There is a good chance that buyers of those sorts of images will see your photo and click through to see what else you have available.
The biggest opportunity though isn’t using a publisher as a billboard for your photos, and it isn’t even turning a request into a one-time payment. It’s the chance to turn that image user into a regular buyer. That’s always going to be difficult and clearly, it will depend on who’s doing the asking. But it can happen. After Diego Lema sold a self-portrait to a publisher for use on a book cover, for example, the authors asked him to supply more images for their next three books.
The hardest part of selling to an image buyer is always making the first sale. Once the deal has been done, trust has been established, a rate has been set and the buyer understands the type and quality of the images the photographer can supply. Repeat sales should then be easier. Add the buyer to your mailing list and when you produce a new series of similar images, let him know.

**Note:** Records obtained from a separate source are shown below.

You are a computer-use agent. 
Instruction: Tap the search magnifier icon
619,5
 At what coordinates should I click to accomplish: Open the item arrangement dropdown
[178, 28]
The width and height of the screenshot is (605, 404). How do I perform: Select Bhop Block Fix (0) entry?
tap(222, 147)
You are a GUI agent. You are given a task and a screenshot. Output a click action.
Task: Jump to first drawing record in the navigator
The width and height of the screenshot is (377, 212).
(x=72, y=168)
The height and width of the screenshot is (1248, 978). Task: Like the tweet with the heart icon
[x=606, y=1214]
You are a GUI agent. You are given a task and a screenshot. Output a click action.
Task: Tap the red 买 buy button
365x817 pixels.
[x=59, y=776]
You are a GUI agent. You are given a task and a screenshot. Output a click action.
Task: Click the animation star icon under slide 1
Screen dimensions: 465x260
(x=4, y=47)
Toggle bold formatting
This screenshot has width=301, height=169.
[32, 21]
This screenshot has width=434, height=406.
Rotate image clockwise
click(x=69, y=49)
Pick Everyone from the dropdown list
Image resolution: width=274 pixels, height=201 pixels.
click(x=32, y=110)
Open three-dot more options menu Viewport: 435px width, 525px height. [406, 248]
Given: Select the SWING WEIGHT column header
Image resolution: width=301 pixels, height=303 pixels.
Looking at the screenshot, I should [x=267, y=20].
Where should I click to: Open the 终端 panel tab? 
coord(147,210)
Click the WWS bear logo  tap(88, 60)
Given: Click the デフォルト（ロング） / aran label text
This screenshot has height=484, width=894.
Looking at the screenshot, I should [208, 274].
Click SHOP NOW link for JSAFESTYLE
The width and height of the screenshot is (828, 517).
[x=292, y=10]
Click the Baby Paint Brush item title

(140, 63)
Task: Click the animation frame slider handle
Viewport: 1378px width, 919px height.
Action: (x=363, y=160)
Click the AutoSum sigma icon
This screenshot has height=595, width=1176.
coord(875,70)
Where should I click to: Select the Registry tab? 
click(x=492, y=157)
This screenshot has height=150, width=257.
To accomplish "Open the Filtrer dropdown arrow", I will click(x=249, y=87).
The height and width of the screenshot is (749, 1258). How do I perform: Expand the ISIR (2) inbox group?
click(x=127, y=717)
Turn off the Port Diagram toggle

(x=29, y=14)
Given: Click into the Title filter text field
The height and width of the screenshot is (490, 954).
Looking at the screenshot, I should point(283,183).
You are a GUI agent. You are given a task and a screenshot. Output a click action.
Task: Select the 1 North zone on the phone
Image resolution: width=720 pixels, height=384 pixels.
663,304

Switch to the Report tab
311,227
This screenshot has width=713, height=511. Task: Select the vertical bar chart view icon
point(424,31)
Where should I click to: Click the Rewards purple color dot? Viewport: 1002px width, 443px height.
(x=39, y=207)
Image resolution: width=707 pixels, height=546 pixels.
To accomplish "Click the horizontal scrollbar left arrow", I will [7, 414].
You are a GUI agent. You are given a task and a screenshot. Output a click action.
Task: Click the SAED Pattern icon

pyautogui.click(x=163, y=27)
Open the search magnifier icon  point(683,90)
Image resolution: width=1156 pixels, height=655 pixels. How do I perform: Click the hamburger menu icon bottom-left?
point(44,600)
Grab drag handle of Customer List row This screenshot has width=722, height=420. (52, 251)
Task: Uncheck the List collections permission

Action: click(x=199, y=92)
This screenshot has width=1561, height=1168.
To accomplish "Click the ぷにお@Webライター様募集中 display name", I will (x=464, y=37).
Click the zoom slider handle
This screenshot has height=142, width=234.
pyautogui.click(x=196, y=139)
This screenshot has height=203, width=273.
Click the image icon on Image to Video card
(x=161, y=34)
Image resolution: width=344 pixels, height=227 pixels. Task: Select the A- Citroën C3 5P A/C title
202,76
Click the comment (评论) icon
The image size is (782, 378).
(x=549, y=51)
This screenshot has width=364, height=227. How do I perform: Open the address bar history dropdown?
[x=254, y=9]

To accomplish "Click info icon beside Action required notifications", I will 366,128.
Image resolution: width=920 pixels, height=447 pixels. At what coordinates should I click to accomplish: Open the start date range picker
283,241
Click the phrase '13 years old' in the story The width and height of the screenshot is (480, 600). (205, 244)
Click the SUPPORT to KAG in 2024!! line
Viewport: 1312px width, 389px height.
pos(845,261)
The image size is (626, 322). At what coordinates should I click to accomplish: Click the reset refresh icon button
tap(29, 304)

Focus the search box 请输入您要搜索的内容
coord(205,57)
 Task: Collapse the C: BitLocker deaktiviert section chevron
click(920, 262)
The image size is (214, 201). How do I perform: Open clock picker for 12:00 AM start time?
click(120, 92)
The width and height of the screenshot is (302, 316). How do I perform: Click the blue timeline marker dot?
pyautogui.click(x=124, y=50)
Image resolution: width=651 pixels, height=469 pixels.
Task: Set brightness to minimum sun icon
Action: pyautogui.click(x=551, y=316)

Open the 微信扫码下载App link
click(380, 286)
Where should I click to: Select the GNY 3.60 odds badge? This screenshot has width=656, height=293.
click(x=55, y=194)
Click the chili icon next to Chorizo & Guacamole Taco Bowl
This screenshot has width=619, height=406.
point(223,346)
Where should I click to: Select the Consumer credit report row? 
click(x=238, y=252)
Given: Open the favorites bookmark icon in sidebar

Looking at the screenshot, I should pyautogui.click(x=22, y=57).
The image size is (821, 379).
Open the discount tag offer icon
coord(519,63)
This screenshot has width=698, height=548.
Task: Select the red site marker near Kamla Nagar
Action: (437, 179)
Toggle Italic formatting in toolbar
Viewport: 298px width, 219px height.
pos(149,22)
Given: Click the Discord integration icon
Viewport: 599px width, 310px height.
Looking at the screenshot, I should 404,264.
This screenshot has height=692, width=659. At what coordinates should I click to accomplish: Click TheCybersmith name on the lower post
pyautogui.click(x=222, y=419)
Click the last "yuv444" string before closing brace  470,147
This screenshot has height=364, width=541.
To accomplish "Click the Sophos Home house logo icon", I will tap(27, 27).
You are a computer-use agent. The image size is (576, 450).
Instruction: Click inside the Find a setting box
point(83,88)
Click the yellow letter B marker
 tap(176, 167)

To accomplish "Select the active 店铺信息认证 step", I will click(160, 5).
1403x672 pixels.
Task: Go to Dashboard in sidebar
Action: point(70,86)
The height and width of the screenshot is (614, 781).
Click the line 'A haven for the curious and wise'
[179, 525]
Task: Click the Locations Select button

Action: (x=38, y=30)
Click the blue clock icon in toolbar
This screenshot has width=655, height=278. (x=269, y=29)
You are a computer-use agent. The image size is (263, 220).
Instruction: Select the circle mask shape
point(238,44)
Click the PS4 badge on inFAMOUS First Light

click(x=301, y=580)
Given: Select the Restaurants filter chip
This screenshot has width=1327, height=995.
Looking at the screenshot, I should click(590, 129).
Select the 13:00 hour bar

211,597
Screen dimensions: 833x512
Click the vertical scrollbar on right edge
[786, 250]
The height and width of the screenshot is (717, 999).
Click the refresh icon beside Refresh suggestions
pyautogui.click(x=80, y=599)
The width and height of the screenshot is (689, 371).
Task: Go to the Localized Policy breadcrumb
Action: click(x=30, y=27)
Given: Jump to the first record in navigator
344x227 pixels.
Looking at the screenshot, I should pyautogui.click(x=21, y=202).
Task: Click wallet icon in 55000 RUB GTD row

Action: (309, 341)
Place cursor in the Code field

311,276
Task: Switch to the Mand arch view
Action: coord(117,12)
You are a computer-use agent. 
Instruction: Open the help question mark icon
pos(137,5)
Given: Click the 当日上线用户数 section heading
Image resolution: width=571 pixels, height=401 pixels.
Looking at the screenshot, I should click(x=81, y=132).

And finally, every time an image is picked up by a buyer – even if it’s for nothing – cash in on those bragging rights. The fact that you’ve been published lets other photo editors see what your images look like on the page and tells them that other image users think your photographer is professional quality too. That reassures them about making an approach.
It has become almost a tradition now for photo buyers to begin their negotiations at zero. Too often though, that’s also where the negotiations end. But whether a photo is used by the buyer for free and by you for advertising, or whether you’re able to receive a fee for a higher resolution image, you should get something out of every request.